__Your objective__. Output each record exactly, excluding pictures.

__Exercise materials__.
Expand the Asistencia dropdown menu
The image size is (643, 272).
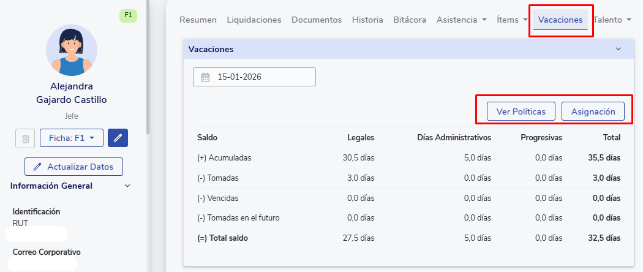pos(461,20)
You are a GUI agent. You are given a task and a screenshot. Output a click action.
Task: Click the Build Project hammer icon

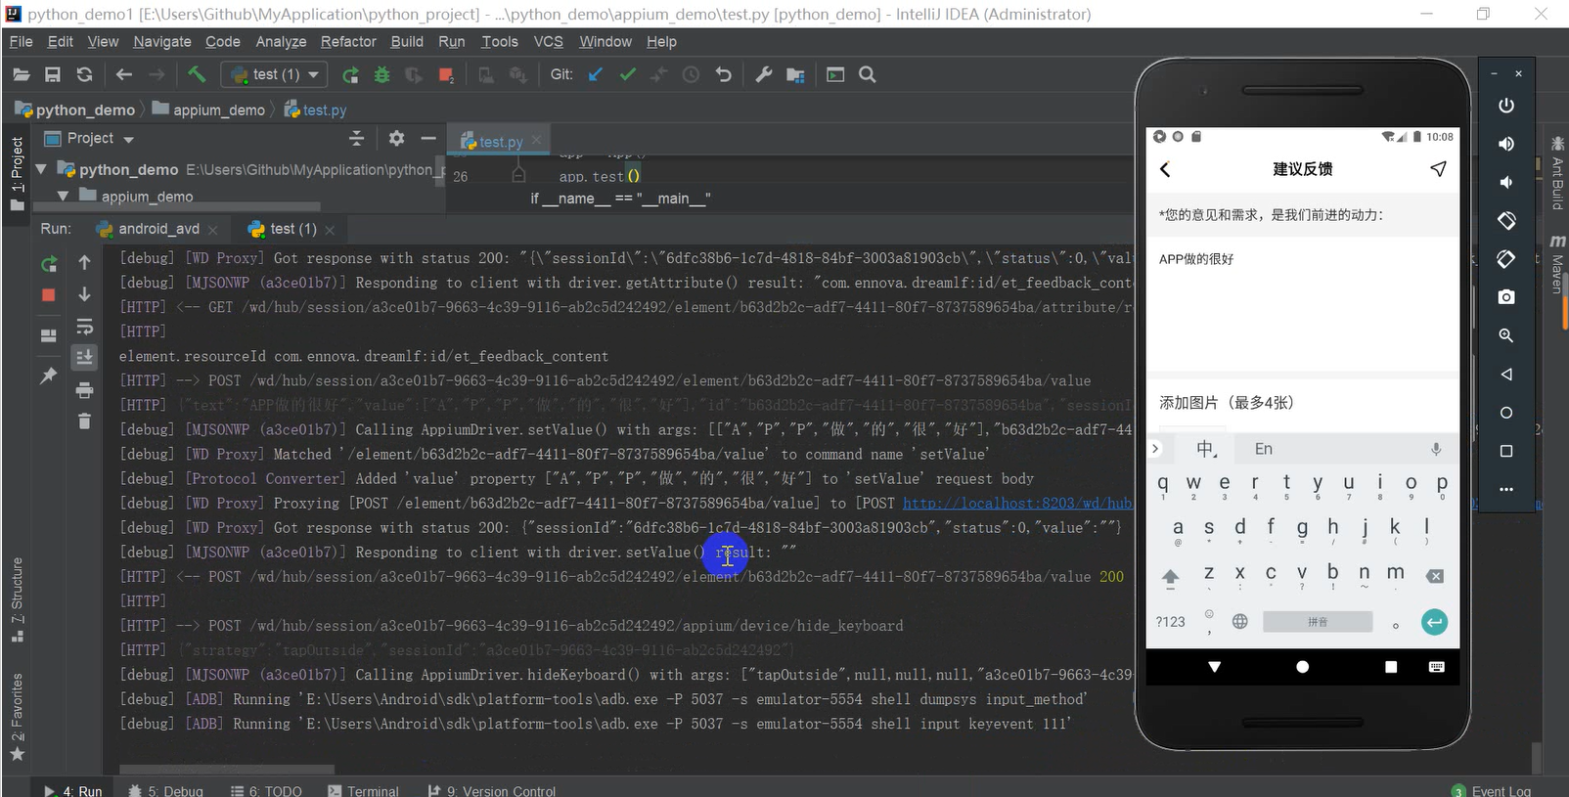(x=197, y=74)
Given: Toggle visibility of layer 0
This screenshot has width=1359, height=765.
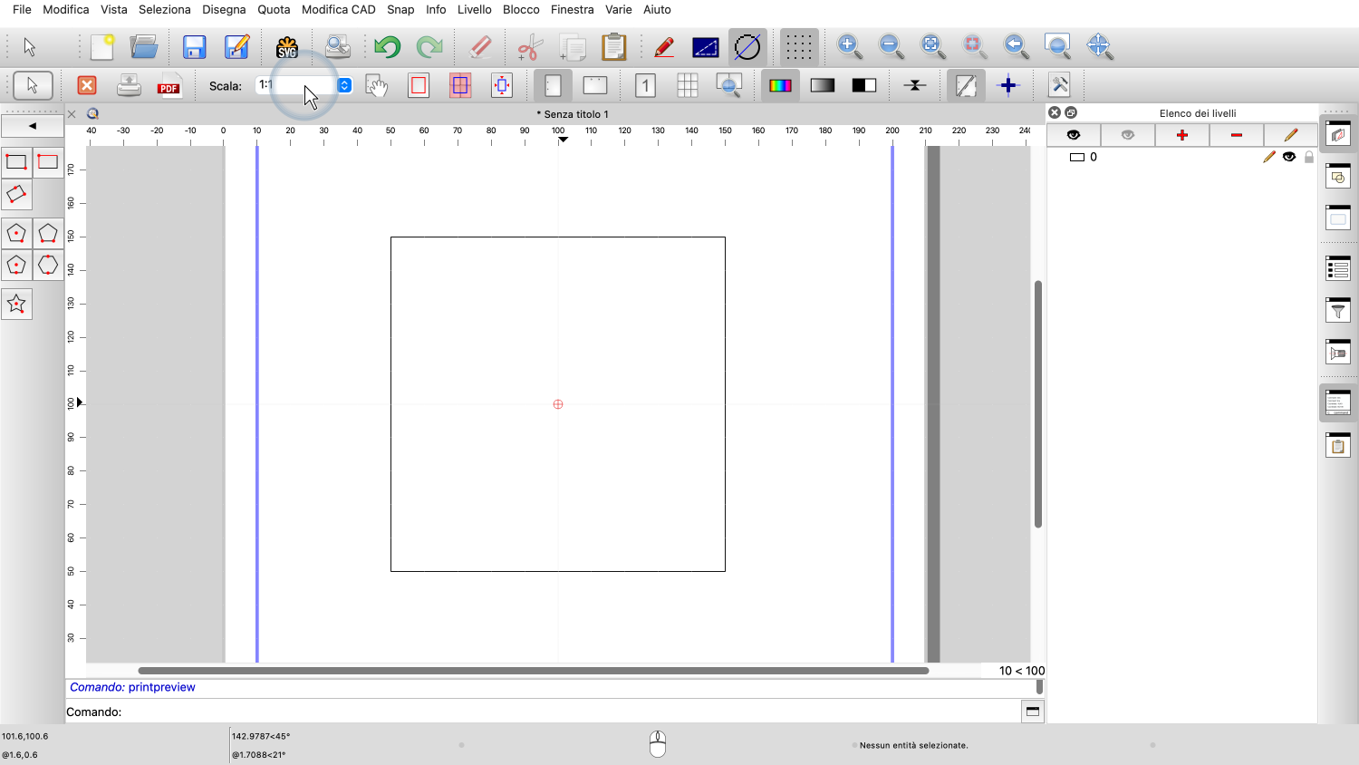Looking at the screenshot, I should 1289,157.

__Response__.
Expand the Asistencia dropdown menu
The image size is (643, 272).
pos(461,20)
You are a GUI agent. You are given a task and a screenshot. Output a click action.
Task: Click the Build Project hammer icon

(x=197, y=74)
Given: Toggle visibility of layer 0
This screenshot has width=1359, height=765.
Looking at the screenshot, I should 1289,157.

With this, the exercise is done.